Denver mayor announces housing experiment that could bring affordability back to city

Program will bridge gap for market-rate apartments

DENVER -- While there are hundreds of apartments in Denver sitting vacant, finding an affordable place to live is tough. That's why Denver's Mayor Michael Hancock is proposing an innovative partnership to bridge the gap between how much those existing vacant homes cost and how much many people can actually afford.

"If it's not impacting you personally, you know a friend, relative, coworker priced out of the market," said Hancock, in Monday's State of the City Address. "We know many residents need an affordable option today, not a year from now."

Lashella Shelton says she is one of those residents. She and her two children are staying with her fiance's parents, living out of boxes and sleeping on air mattresses.

"It frustrates me to the point where I cry myself to sleep sometimes because I don't know what to do," said Shelton. "I qualify for affordable housing, but I can't find any."

In his address, Hancock announced a new pilot program, a partnership to open 400 existing, vacant apartments to low and moderate income Denver residents.

Erik Solivan, the executive director of the Mayor's Office of HOPE (Housing and Opportunities for People Everywhere), said the city will pool resources to create a rent buy-down fund to make higher-end apartments more affordable for families making between 40% to 80% of the area median income (about $35,000 for a family of four and $48,000 for a family of four, respectively).

"The goal is to open up some vacant units currently outside their income by buying down the cost of the rent," said Solivan. "Denver has some of the highest inventories for apartments for families with the highest incomes and some of the lowest inventories for families with some of the lowest incomes."

The details still have to be fine-tuned, Solivan said, but some of the money will come from the city's $150 million affordable housing fund created last year, but that foundations and employers will also contribute.

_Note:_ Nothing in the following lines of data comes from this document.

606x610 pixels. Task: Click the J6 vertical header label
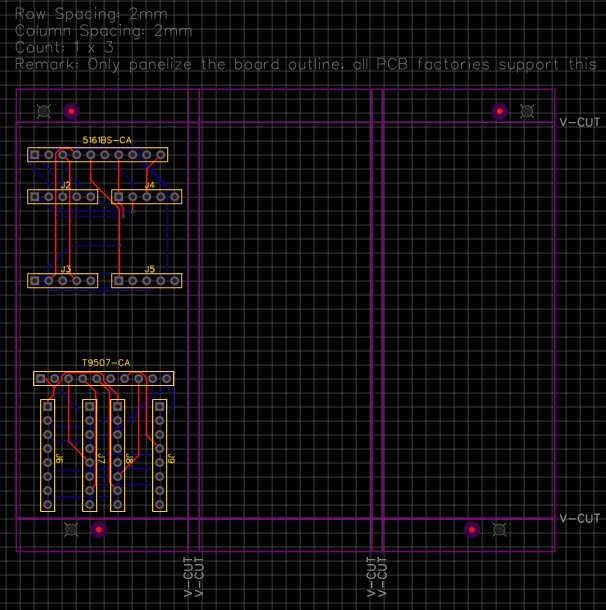(x=61, y=458)
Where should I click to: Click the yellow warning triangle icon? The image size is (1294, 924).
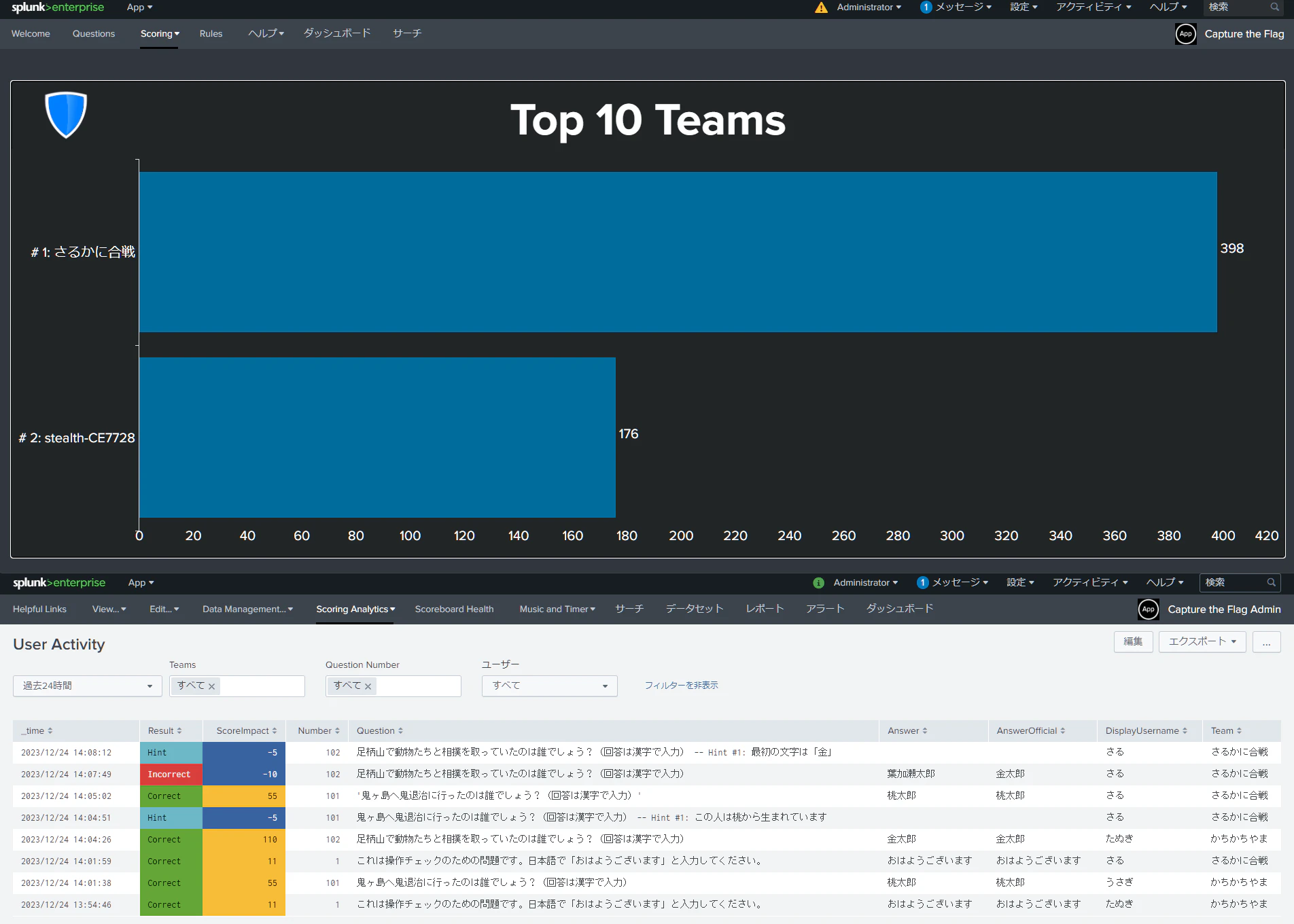821,7
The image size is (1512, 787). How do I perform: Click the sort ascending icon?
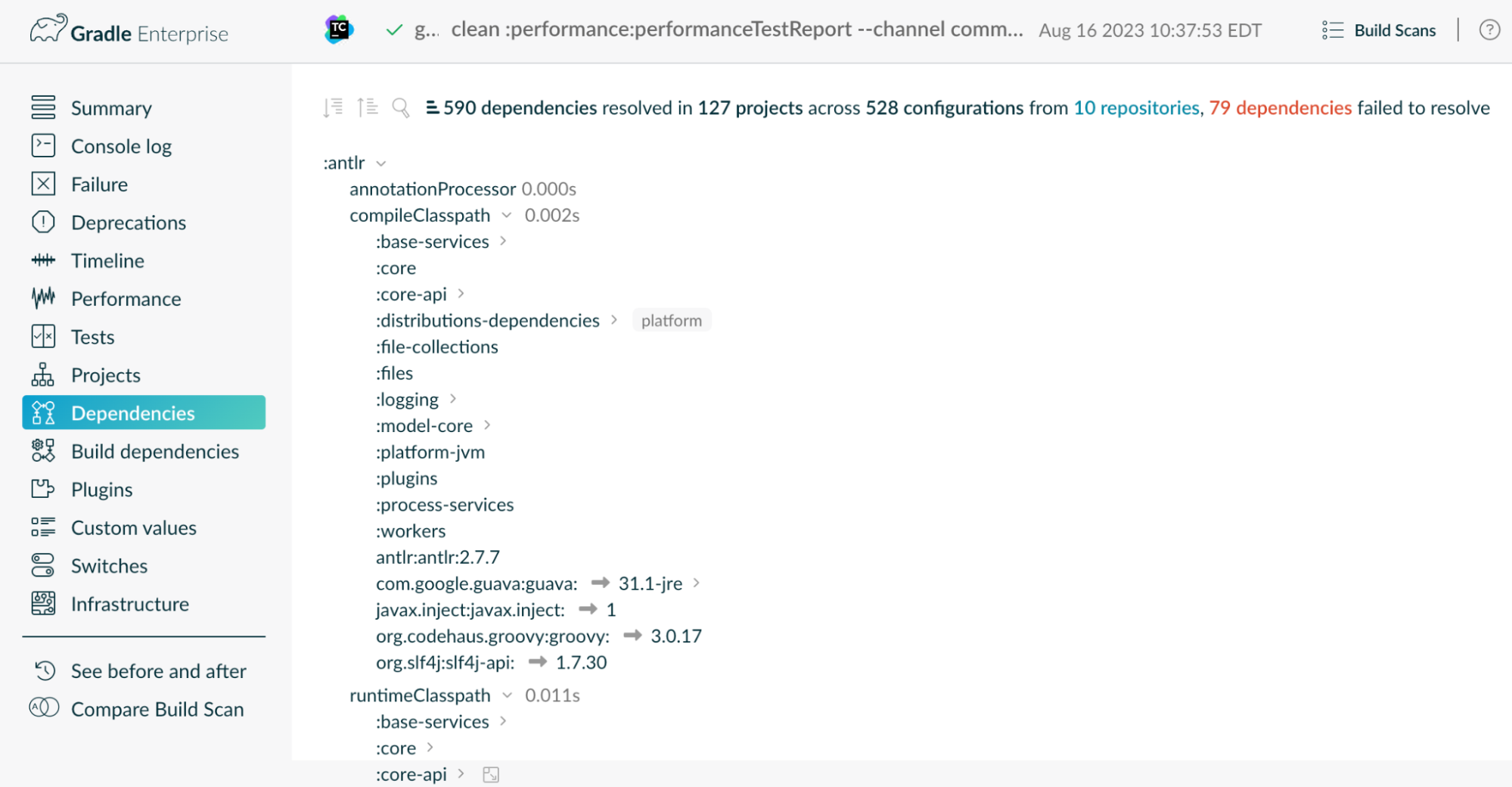[368, 107]
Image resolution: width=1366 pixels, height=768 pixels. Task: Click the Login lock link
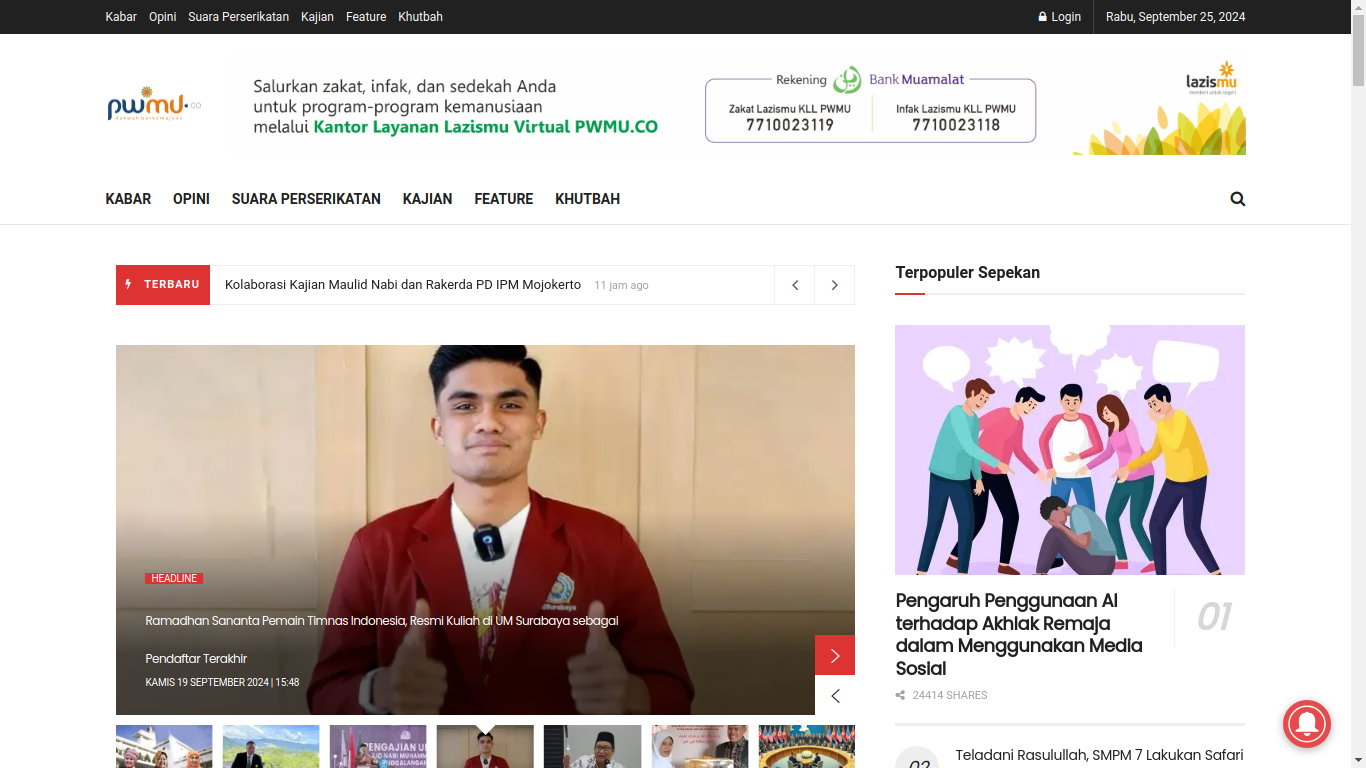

The Denver Housing Authority, which currently administers the federal government’s housing choice voucher program in Denver, will help administer the new rent buy-down program as well.

Executive Director Ismael Guerrero said that while the program will open up about 400 vacant apartments, there are quite a few more sitting empty around the city and this is just one part of a longer-term solution to Denver’s housing crisis.

“It’s a great solution to try to make units available as quickly as possible from the existing inventory,” Guerrero said. “We’re hopeful this will turn into a long-term housing option.”

Guerrero said that since this program will be mainly city-funded, participants likely won’t have to meet all of the same qualifications as federal housing programs like Section 8, but all the details are still being worked out.

The goal would be to have a three-year pilot program, Solivan said, but at a minimum, families would have a year of participation. More information about applications and eligibility will come out in about two months, he said.